8 Responses to Episcopal Celebration Relocates from Roman Catholic Site Following Objections

  1. Sarah says:

    I think the big story is why was this Catholic parish even hosting it in the first place. It makes no sense. Is this Jesuit parish or something?

    • Greg says:

      You could have made your point without smearing Jesuit-run parishes.

      • Walter Pryor says:

        The Church has moved from the teachings of Christ to far. Christians are easily deceived by people using words like love, inclusion, fairness, peace, hospitality and family. Christian character is being taking advantage of by all these movements which God despises.
        God never told us to compromise His Honor by encouraging sinful behavior. Do not be deceived behind all this is satan’s demons.
        Christians love all people. But we should love God first and that means not encouraging disobedience.d

  2. William says:

    Why do these folks, from all denominations across America, not go ahead and form the LGBT Church of America? If they believe their own message, it would flourish and be the largest denomination in in short order, larger than all the others combined.

  3. Kurt says:

    This is what gives conservatives a bad name. Since the Reformation, there have been a host of sincere and meaningful differences between the Catholic Church and Anglicanism. Accepting ecumenical hospitality despite differences regarding the sacraments, papal primacy, divorce, etc. but not lady ministers and homosexuality just makes conservative appear to have a real bug up their pants over the current political crusades.

    • JANICE BECK says:

      I certainly hope so! If more conservatives would stand up and be counted, the minority members embracing these lifestyles opposite of God’s Holy Word would not have such a prominent platform. A bug you call it? I hardly think it is that small. I’m with William on this. They should all go form their own denomination, but they won’t do that. Their real intent is to kill and destroy what God has established. People “doing what is right in their own eyes” are not interested in becoming holy.

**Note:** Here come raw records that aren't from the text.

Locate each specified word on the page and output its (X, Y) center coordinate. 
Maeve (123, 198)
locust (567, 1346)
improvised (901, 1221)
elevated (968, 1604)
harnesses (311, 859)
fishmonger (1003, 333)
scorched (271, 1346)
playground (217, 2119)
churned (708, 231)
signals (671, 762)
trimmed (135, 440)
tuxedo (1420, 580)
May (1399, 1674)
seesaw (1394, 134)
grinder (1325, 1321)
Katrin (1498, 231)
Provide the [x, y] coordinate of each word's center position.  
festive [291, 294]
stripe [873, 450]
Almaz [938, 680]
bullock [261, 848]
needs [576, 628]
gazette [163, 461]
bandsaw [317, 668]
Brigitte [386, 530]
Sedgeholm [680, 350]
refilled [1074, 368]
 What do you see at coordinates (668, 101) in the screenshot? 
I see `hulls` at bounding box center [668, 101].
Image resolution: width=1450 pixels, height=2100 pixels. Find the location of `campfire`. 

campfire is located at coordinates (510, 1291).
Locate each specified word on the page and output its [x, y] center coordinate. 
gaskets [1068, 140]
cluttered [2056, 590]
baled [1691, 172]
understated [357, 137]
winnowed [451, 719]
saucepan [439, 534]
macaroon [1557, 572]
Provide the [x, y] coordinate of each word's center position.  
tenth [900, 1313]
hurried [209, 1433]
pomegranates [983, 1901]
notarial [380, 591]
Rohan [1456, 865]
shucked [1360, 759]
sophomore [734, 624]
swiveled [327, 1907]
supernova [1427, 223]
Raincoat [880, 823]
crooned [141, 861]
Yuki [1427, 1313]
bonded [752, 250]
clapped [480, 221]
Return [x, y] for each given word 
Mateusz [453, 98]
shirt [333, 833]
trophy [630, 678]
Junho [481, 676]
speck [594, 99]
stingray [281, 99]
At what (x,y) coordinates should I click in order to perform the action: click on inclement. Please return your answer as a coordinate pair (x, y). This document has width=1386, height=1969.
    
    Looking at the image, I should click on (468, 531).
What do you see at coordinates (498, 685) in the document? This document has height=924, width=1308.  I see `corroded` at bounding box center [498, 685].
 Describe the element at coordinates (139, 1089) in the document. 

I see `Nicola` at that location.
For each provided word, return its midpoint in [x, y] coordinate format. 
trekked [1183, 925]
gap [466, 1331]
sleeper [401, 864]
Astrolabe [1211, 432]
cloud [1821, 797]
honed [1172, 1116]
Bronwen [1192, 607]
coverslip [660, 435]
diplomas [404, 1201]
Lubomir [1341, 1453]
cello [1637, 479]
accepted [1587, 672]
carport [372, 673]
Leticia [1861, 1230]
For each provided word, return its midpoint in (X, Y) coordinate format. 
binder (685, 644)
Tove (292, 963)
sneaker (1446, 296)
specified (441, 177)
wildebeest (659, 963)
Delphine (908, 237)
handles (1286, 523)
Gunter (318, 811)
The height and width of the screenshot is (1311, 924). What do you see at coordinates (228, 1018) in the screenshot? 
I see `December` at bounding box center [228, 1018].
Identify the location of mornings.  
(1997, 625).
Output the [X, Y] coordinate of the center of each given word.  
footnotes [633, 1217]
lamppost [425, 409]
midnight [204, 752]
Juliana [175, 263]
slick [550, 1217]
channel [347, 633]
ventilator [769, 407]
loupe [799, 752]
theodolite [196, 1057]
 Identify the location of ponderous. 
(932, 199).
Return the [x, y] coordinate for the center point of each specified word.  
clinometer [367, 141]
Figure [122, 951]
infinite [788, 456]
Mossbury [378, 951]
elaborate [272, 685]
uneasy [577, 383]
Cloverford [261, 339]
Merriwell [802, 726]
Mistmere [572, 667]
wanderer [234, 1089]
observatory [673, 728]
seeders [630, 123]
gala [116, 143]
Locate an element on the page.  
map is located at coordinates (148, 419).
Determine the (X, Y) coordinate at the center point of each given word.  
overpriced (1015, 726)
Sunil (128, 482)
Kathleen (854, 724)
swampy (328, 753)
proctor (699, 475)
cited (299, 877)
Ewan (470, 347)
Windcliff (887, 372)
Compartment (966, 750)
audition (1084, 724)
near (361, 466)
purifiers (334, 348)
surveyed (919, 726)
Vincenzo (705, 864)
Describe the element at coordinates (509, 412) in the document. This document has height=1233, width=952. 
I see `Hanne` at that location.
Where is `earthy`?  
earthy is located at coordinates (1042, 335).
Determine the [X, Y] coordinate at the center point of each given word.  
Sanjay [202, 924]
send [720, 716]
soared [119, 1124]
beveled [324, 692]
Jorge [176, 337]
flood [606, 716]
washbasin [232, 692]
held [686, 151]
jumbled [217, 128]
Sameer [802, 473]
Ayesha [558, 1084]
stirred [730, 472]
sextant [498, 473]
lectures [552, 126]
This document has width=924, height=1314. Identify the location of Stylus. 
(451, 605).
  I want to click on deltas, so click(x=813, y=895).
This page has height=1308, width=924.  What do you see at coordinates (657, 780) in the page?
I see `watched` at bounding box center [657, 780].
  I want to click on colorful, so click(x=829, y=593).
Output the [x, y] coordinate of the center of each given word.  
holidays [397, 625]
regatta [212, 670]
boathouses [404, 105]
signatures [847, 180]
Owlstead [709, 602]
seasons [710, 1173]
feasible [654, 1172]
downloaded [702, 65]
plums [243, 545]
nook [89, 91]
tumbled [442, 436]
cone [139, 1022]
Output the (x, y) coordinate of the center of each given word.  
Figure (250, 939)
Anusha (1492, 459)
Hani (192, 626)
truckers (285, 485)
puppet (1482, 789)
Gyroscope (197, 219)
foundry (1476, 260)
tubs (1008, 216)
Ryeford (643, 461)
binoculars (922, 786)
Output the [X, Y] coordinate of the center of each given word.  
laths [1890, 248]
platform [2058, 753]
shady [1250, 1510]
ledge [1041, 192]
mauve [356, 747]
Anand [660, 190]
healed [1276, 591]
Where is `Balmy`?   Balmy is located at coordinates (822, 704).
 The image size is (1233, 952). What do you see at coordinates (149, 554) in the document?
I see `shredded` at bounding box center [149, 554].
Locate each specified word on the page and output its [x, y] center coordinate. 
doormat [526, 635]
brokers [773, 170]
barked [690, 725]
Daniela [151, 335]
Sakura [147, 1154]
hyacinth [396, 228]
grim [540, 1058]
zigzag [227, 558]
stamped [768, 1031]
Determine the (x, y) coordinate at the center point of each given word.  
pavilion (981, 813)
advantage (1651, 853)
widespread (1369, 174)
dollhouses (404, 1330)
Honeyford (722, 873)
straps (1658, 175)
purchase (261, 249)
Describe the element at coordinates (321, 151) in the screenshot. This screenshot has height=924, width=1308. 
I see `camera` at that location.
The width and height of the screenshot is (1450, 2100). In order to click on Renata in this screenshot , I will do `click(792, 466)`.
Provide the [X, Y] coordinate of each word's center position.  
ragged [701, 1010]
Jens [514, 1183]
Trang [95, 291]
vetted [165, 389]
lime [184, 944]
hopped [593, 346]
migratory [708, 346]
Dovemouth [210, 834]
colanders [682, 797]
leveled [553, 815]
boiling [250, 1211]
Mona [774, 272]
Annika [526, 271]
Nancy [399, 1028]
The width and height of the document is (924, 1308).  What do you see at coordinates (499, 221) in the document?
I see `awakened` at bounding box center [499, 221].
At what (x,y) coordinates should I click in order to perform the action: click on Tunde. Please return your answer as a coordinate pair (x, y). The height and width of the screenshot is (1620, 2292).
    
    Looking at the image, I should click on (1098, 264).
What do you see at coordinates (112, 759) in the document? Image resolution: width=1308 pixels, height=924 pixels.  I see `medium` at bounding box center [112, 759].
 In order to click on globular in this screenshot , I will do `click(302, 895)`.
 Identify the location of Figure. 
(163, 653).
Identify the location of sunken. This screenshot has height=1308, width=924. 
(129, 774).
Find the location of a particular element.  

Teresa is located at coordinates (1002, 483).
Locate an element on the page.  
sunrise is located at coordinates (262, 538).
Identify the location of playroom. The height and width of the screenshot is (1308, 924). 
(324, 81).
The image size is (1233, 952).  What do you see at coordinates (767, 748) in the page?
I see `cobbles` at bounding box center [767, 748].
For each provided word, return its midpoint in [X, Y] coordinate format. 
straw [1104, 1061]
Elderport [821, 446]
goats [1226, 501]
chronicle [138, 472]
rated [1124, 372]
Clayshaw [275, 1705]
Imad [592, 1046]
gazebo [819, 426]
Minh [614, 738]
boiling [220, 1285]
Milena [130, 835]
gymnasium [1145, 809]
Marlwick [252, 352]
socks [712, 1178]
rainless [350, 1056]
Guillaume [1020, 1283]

  4. Marianne Wamboldt says:

    Wow, the rhetoric above is seeming to echo the strident blame and shame we hear from our political leaders. Did Jesus walk around blaming and shaming people? Did Jesus walk with sinners? I think no to the first question and yes to the second. We all need the help and love of Christ because we are all sinners in one way or another.

    • John Schuh says:

      A fair reading of the Gospels leads to a much more stern Jesus than you suggest. He is pretty barnacled with the Temple, with the Pharisees and scribes. The way of the Cross, the narrow way, is at odds with the modern liberal Christian message.